Work to do. Retype the lines from the one holding "The width and height of the screenshot is (738, 569)." through the end of the records, both ends included, leaving out the pictures.

[Records for locating the described items]
##############################

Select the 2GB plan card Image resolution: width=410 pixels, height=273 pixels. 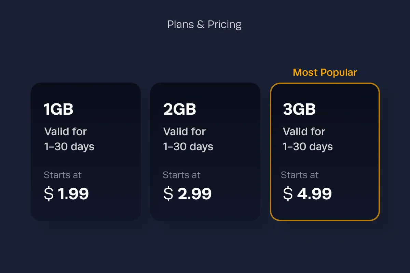click(205, 152)
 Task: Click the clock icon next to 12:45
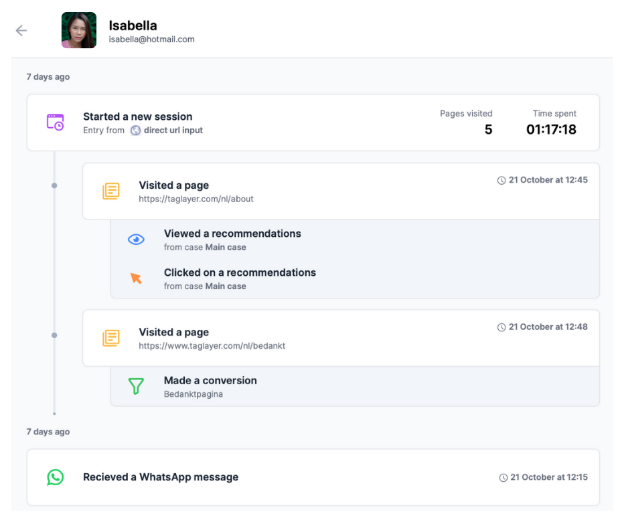click(501, 181)
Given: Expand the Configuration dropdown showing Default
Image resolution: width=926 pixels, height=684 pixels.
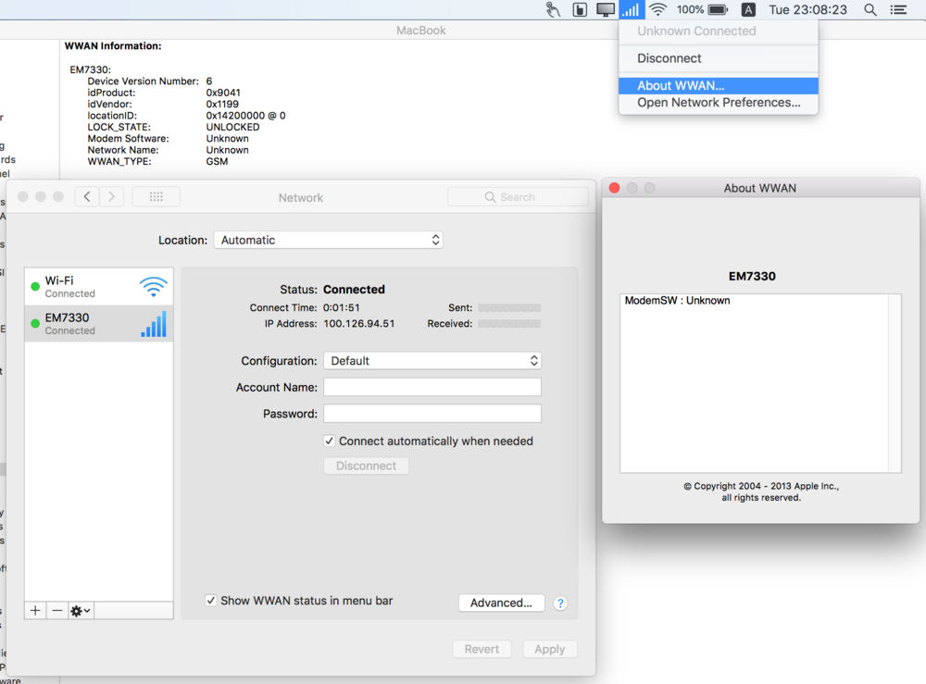Looking at the screenshot, I should coord(432,361).
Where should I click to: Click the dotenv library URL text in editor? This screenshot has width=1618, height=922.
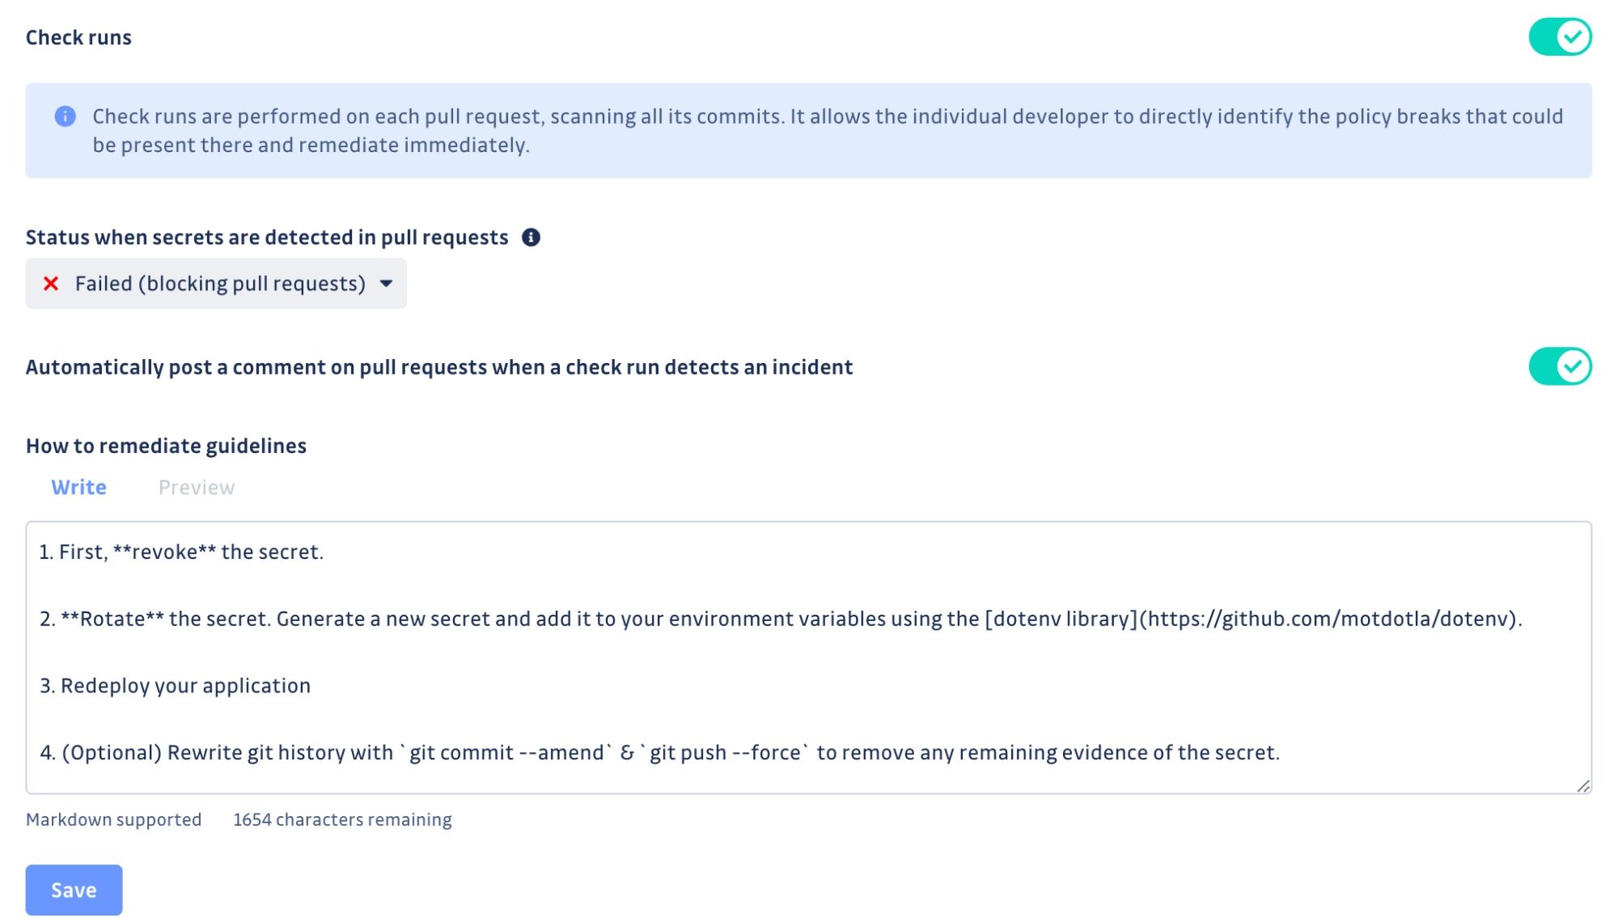point(1328,620)
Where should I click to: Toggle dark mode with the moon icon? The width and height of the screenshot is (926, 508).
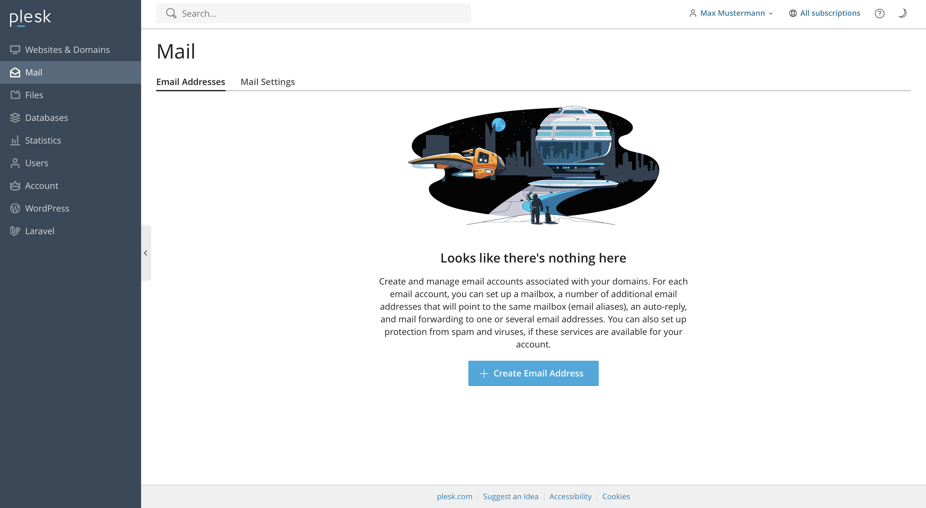[x=902, y=13]
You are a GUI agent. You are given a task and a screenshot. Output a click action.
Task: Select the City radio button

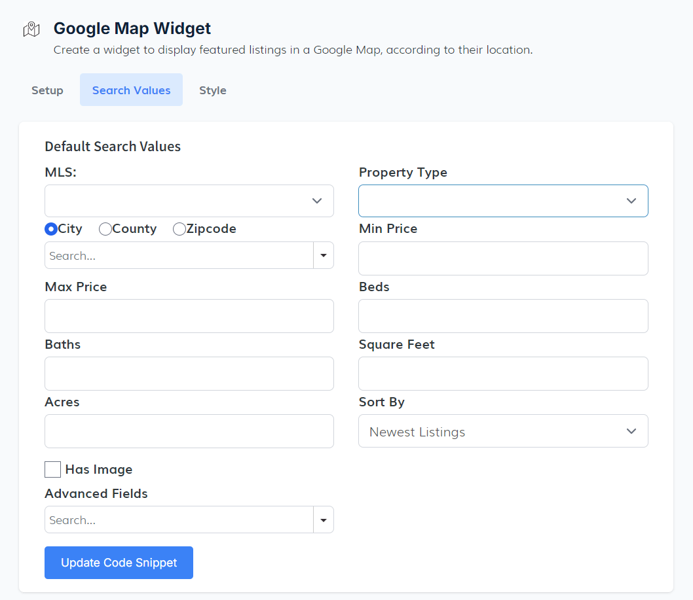point(51,229)
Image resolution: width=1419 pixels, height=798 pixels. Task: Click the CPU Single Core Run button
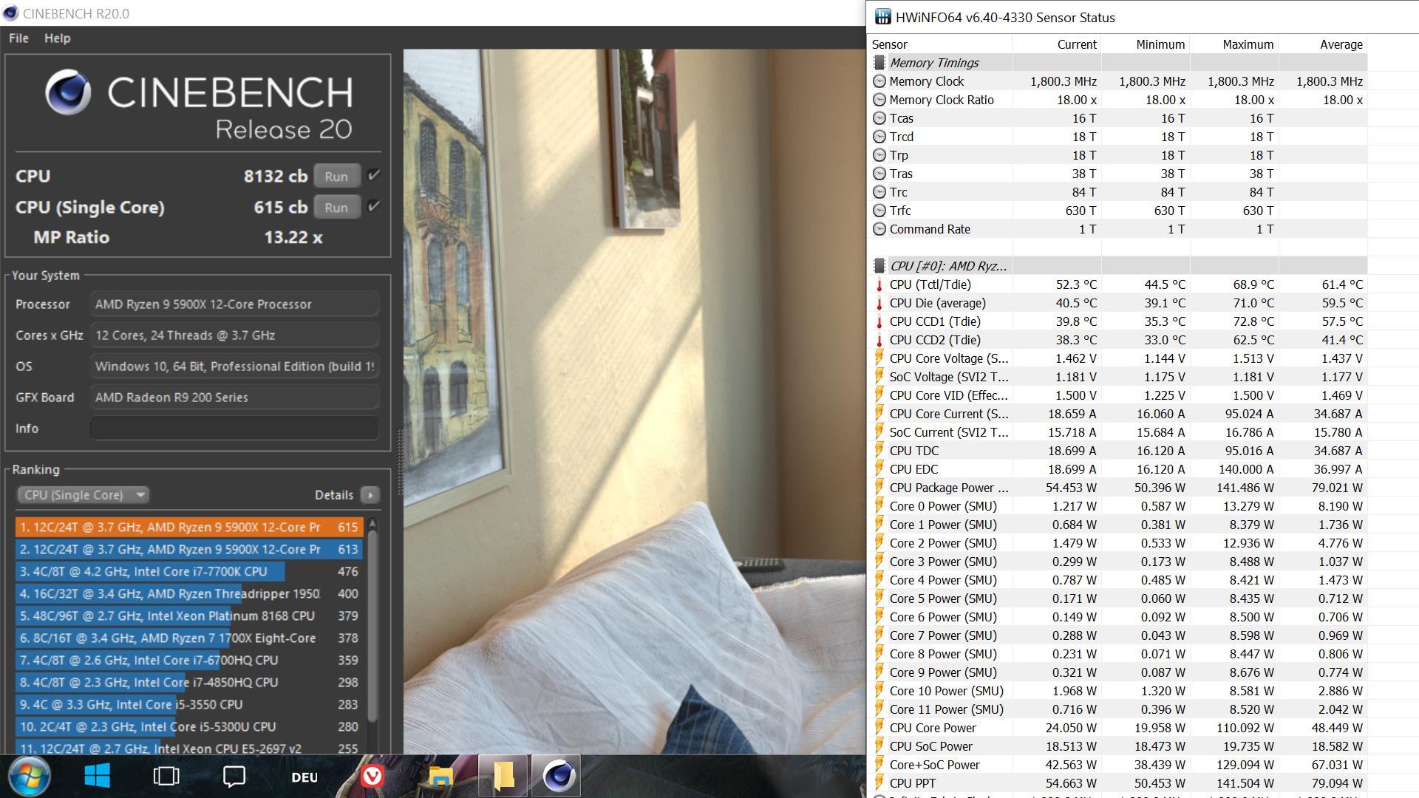(x=336, y=208)
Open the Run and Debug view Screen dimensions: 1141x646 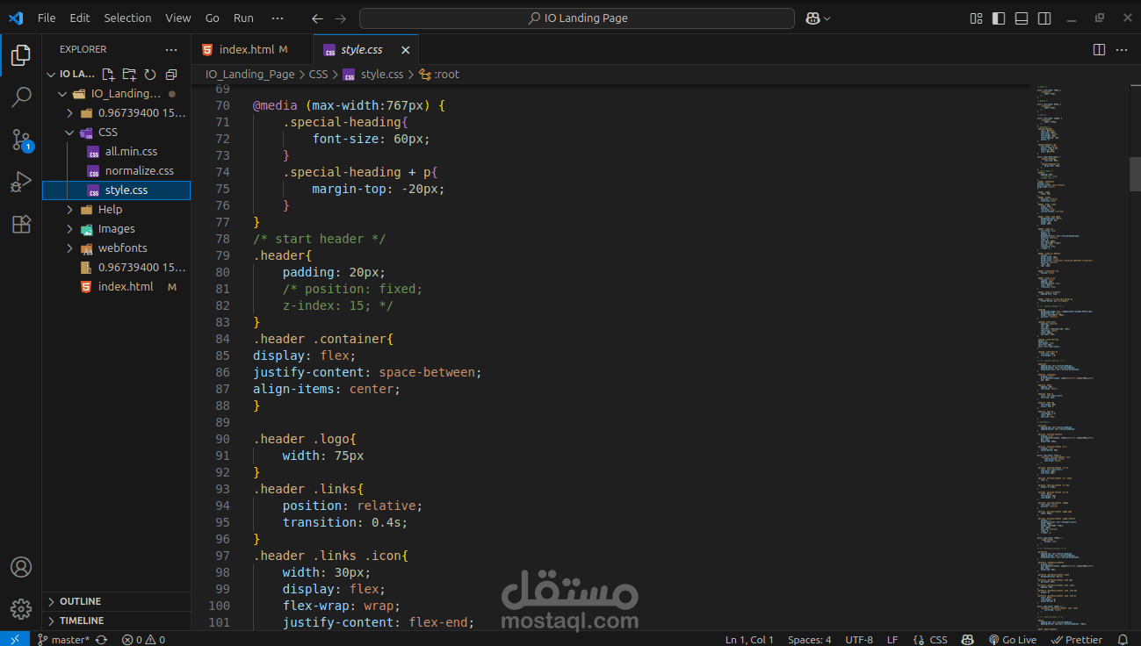(21, 182)
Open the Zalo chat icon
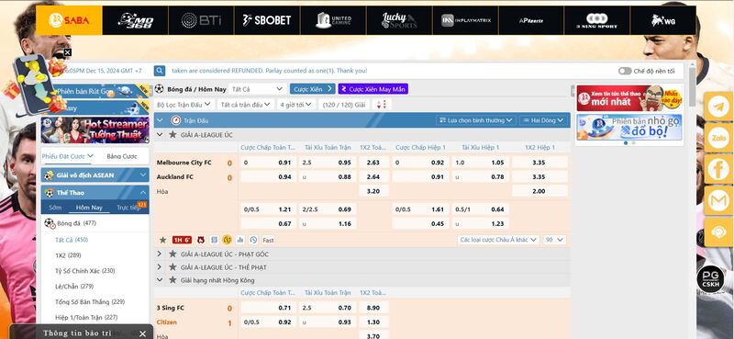The image size is (734, 339). click(718, 138)
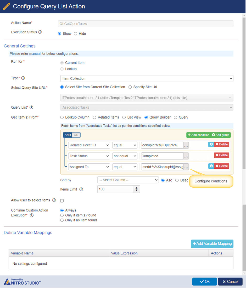Open the Sort by column dropdown

pos(128,180)
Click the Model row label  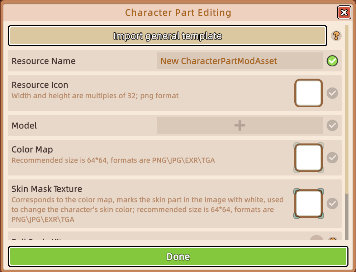(24, 126)
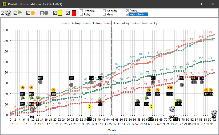This screenshot has height=135, width=219.
Task: Click the soccer ball marker above 0:2
Action: 172,109
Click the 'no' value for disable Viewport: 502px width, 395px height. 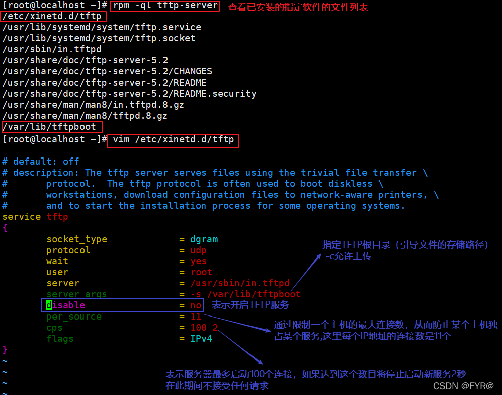click(196, 305)
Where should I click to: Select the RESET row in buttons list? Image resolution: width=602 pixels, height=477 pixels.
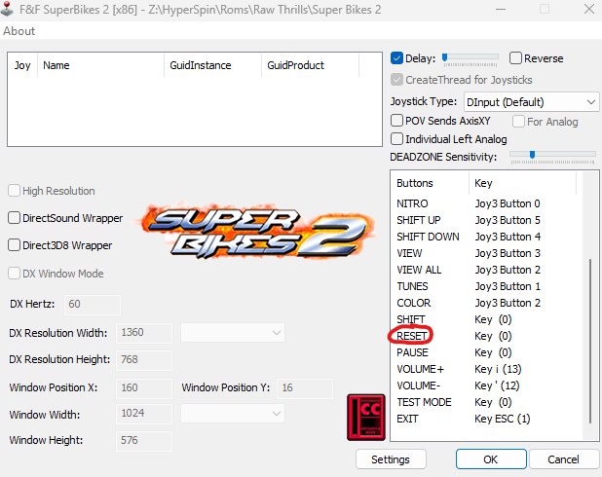pyautogui.click(x=411, y=336)
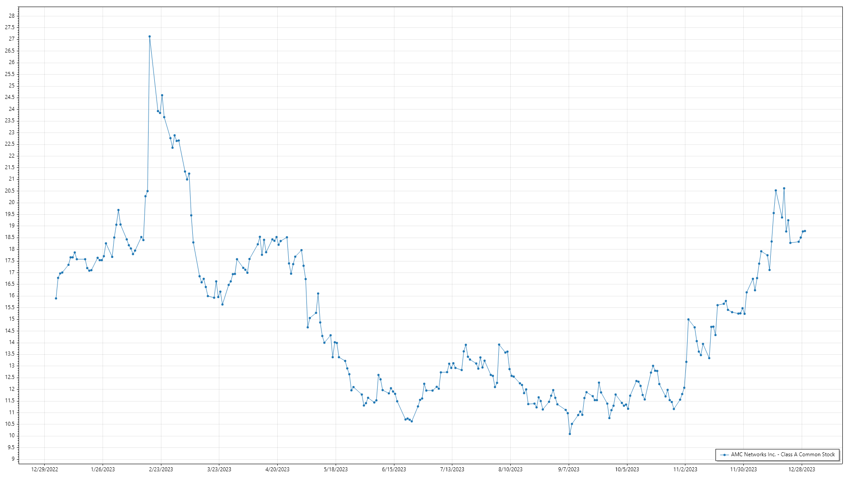Select the 12/28/2023 x-axis date label
Screen dimensions: 849x477
click(802, 469)
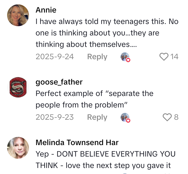This screenshot has height=174, width=188.
Task: Open goose_father's red avatar
Action: point(18,87)
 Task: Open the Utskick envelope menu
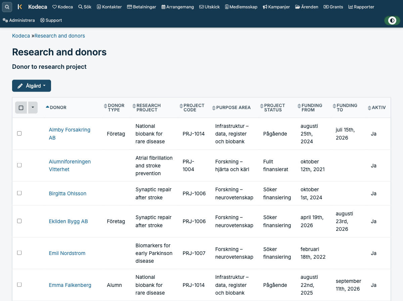pyautogui.click(x=210, y=7)
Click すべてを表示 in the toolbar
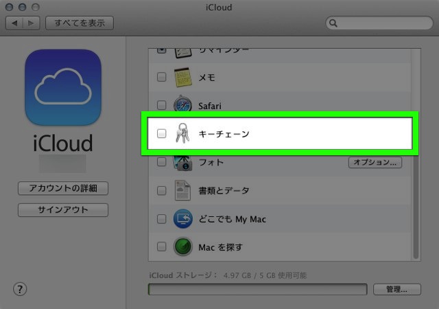Screen dimensions: 439x309 80,23
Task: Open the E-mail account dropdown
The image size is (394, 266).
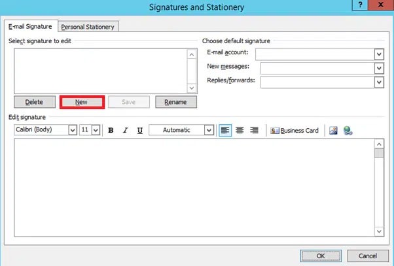Action: click(378, 54)
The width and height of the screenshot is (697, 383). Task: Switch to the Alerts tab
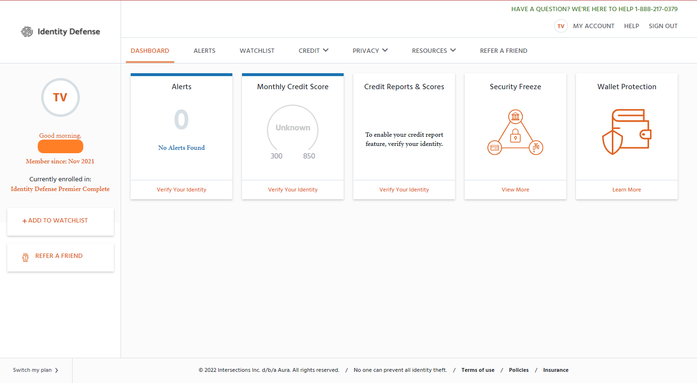204,50
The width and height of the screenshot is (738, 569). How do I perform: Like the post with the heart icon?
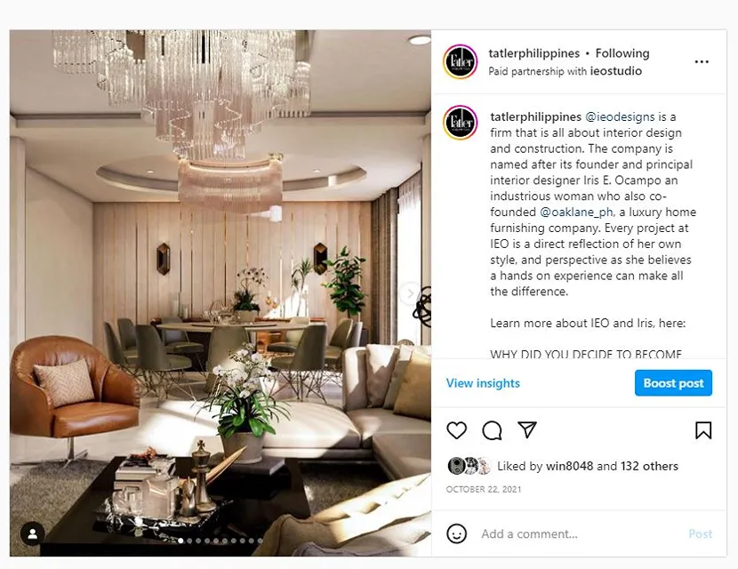(x=456, y=430)
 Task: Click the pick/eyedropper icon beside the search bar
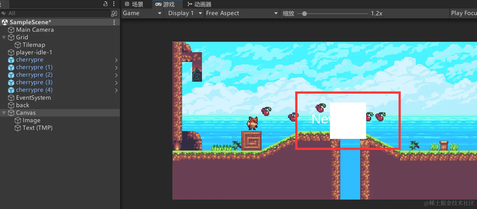pos(114,14)
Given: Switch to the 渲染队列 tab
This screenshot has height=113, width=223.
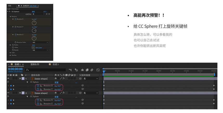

##############################

Written answer.
The width and height of the screenshot is (738, 569). How do I perform: Like the post with the heart icon?
(x=456, y=430)
 Task: Click the pick/eyedropper icon beside the search bar
pos(114,14)
Given: Switch to the 渲染队列 tab
This screenshot has height=113, width=223.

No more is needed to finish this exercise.